Внизу раскинулся Санктум — город, застывший в камне. Это был бесконечный лес из черных шпилей, контрфорсов и башен, пронзающих низкое, свинцовое небо. Архитектура здесь давила, уничтожала своим величием. Гигантские соборы нависали над узкими улочками-ущельями, словно хищные птицы над гнездом.

Каменные горгульи скалились с водостоков, извергая потоки грязной воды. Всё здесь было монументальным, холодным и мертвым. Идеальная, нерушимая каменная тюрьма.

Но Варн знал, что внутри этих холодных стен, в теплых спальнях и подвалах, плоть горожан кипит, меняется и мутирует, пытаясь заполнить пустоту камня безумием жизни. Город был величественным склепом, внутри которого разлагались заживо миллионы верующих.

Варн поднял взгляд выше, туда, где кончались шпили и начиналось царство истинного безумия.

Там, разрывая брюхо низким тучам, дрейфовал Верхний Предел.

Это были колоссальные осколки суши, вырванные из земной тверди чудовищной силой молитв. Они парили в воздухе, словно гроздья гигантских, позолоченных опухолей на теле неба. Острова Иерархов.

Снизу можно было разглядеть основания этих островов — неровный камень, с которого свисали корни древних деревьев и обрывки цепей, толщиной в человеческий торс. На вершинах этих летучих скал сияли дворцы из белого мрамора и живой кости, соединенные между собой мостами из сотканного света.
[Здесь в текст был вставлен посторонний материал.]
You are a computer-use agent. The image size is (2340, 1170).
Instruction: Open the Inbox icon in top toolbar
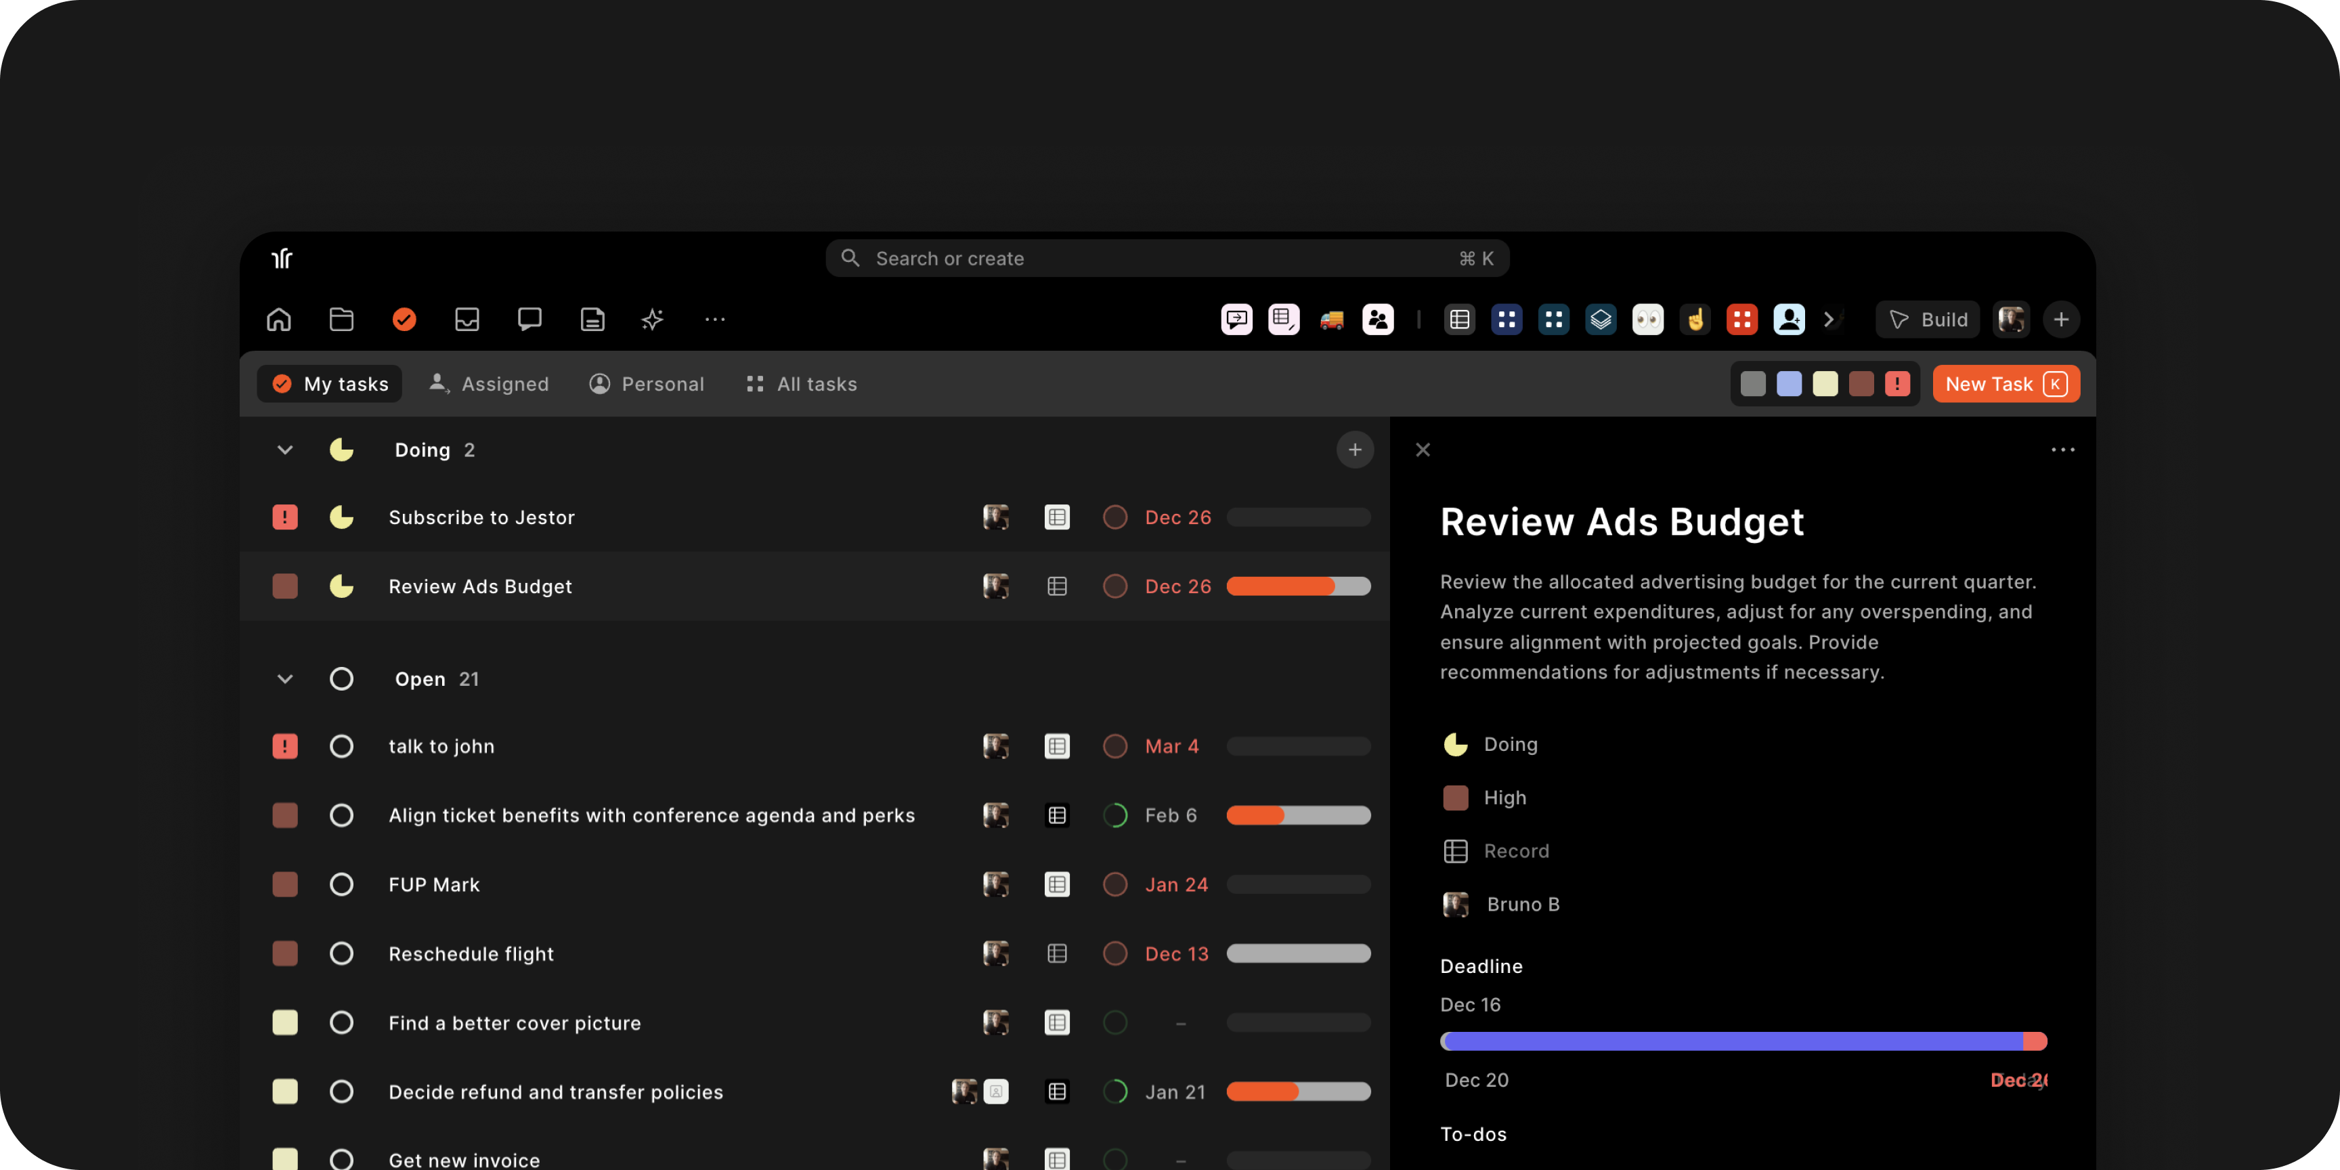click(467, 319)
Там, в разреженном воздухе, жили те, кого земля уже не могла носить. Иерархи, раздувшиеся от Благодати до размеров левиафанов, существа, ставшие чистой магией и плотью, парили над своей паствой, как сытые боги. С этих островов на город постоянно капало: иногда дождь, иногда святой елей, а иногда — отходы жизнедеятельности небожителей, которые чернь внизу принимала за благословенную росу.

Тень от Верхнего Предела ползла по городу, как масляное пятно, напоминая всем внизу: вы — лишь грязь под подошвами святых.

Вдали, над самым крупным островом-собором, в тучах пульсировало золотое зарево. Ангелы были близко.

Варн сплюнул в бездну улицы.
— Ненавижу чудеса, — прошептал он и шагнул в темноту коридора, навстречу своей судьбе.

Загрузка...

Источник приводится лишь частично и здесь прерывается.